We’re only just now seeing homebuilders come around to the benefits of pre-fab factories, but NVR has been using them since the 1990s. In addition, NVR has density advantages stemming from its market share strategy that will be hard to match for both upstarts and incumbents looking to make pre-fab factories work for them.

Unlike most homebuilders, NVR broadly avoids competing in top metro areas, instead opting for promising secondary and tertiary metro areas like Richmond, Virginia and Greenville, South Carolina. A key factor in homebuilder profitability is finding cheap but still desirable land. That generally means exurban locations, 25 miles or more away from the metro area, and NVR has shown a knack for identifying cheap but promising land.

Fortunately for NVR, its geographic niche is in high demand right now. COVID related quarantines and the rise of remote work opportunities has made secondary and tertiary cities as well as exurban locations more attractive than they were previously.

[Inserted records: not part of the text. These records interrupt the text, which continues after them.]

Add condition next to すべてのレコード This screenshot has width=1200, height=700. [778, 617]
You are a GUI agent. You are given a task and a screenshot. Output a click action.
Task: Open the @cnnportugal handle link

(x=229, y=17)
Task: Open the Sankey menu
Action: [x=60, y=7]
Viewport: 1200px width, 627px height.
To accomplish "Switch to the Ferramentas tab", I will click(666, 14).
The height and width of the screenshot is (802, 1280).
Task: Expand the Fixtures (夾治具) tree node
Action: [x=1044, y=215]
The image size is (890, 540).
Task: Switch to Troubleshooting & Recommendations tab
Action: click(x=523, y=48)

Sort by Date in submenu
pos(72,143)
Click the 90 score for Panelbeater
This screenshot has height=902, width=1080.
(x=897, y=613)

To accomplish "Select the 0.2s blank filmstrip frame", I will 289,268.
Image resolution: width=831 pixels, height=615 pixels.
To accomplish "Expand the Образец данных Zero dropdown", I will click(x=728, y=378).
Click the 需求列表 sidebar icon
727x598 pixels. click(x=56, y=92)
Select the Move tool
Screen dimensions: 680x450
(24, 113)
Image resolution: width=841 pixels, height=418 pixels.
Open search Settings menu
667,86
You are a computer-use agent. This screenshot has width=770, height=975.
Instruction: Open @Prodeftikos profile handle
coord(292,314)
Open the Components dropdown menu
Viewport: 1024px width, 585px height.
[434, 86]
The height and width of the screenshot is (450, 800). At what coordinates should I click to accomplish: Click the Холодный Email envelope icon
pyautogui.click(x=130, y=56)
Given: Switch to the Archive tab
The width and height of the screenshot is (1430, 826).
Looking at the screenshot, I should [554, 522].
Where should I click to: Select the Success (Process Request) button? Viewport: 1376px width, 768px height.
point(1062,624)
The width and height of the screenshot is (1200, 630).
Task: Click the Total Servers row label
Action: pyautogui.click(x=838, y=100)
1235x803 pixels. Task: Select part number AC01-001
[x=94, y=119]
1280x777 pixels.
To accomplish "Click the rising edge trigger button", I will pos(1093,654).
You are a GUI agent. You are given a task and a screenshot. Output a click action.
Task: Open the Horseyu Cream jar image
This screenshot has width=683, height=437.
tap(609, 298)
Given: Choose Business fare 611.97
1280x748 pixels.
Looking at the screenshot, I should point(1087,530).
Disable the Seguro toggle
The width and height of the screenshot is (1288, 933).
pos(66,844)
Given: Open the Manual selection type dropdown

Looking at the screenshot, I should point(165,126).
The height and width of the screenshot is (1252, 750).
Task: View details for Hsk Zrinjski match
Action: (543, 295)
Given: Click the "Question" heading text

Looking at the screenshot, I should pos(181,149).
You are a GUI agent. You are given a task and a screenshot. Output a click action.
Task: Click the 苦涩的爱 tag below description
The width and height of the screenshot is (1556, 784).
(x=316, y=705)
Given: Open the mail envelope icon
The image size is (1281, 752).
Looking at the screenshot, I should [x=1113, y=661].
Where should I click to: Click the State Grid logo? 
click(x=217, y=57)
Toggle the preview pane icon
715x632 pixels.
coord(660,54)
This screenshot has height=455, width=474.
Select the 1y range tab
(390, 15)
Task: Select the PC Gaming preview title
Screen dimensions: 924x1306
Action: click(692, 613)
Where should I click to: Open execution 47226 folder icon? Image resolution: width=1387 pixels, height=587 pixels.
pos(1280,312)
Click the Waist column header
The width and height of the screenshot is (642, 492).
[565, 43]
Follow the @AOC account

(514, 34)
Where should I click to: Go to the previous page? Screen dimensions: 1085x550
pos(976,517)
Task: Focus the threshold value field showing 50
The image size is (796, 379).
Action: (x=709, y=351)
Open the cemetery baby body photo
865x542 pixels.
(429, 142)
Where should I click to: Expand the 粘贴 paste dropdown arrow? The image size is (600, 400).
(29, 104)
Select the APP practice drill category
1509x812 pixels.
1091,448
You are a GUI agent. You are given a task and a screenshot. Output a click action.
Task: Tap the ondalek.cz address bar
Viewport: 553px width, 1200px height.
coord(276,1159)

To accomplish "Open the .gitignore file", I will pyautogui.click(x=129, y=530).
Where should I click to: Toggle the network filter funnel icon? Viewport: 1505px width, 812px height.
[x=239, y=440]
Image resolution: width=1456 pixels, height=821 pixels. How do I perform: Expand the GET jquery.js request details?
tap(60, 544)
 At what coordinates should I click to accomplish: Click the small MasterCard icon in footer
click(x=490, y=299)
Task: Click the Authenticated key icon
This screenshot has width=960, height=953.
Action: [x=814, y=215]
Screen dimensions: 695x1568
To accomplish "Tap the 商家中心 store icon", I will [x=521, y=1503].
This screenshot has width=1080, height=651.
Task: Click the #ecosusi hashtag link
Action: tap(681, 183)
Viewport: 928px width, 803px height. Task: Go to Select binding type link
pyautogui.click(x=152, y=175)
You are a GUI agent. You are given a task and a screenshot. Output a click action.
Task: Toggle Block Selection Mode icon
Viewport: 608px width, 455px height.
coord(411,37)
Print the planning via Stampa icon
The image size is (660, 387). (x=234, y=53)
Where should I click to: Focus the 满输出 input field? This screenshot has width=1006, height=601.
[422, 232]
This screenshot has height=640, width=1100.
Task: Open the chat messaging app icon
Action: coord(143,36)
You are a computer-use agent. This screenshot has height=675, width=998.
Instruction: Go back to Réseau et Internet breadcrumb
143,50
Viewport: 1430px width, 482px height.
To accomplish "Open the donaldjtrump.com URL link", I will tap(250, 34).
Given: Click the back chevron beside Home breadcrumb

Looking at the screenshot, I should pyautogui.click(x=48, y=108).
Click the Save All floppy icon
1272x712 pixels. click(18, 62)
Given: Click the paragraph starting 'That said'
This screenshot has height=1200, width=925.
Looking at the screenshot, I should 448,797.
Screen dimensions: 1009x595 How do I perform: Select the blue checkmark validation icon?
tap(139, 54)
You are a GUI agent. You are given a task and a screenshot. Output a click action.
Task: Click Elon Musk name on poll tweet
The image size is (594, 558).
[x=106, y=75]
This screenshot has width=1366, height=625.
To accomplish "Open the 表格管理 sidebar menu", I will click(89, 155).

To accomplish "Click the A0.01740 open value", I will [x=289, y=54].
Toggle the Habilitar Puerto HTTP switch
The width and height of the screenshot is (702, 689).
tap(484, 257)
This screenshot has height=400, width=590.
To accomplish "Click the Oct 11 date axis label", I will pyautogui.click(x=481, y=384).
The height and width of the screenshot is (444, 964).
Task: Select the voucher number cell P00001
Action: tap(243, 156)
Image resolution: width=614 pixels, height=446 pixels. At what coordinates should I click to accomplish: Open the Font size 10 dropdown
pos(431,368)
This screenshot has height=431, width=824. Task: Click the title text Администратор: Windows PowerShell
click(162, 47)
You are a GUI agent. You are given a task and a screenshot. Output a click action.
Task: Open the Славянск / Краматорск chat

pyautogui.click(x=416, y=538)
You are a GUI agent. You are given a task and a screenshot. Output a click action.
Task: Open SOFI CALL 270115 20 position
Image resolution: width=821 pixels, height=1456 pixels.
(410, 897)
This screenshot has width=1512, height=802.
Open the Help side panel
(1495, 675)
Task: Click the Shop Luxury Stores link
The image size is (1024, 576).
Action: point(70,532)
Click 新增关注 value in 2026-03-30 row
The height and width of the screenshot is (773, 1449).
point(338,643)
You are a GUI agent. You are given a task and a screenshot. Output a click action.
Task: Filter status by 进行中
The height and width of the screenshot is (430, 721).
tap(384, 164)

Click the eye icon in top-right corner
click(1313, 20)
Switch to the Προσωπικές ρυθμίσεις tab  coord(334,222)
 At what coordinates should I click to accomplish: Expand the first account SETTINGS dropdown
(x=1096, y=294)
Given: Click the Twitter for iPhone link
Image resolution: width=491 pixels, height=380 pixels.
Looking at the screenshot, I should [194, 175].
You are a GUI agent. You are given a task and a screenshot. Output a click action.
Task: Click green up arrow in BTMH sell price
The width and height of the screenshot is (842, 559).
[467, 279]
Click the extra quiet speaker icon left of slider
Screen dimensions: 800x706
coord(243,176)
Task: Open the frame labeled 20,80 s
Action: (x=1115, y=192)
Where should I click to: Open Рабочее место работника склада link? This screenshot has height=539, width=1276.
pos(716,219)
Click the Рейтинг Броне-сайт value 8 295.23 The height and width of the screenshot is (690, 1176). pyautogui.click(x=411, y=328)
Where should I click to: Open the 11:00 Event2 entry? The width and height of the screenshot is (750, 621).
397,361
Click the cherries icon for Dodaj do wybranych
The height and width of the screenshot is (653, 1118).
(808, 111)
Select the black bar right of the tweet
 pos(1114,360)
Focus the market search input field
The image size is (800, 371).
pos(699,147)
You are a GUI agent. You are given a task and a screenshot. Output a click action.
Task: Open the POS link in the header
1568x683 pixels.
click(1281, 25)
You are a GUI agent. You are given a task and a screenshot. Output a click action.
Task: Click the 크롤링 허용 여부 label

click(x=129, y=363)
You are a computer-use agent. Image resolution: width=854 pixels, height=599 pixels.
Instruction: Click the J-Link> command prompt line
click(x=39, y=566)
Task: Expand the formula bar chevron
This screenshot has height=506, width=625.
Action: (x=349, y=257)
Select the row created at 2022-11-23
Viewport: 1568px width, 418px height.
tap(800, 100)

NVR has other tailwinds at its back, including the peak millennial cohort entering household formation years, a shortage of existing homes for sale, and low mortgage rates. Single family home starts have yet to recover from the housing crisis after a decade of underdevelopment. As you might expect, homebuilder sentiment is at all-time highs.

We think the current housing cycle has years of expansionary activity ahead, but we take additional confidence in knowing that NVR outperforms its peers in down cycles and indeed gets stronger in them. That’s why we increased our holding in March and April. The market sold off all the homebuilders, but we were confident that NVR would capitalize on any industry weakness.

Finally, another important component of our NVR thesis is our confidence in its management team who are proven top notch capital allocators. For example, they do not pay dividends because they believe them to be tax inefficient and return all free cash flow through buybacks. Buybacks also afford them flexibility during market uncertainty while dividends are considered commitments by investors. As mentioned earlier, NVR keeps a conservative balance sheet for the same reason.

We think the homebuilding industry has a number of multiyear tailwinds at its back and that NVR is uniquely positioned to capitalize across the cycle.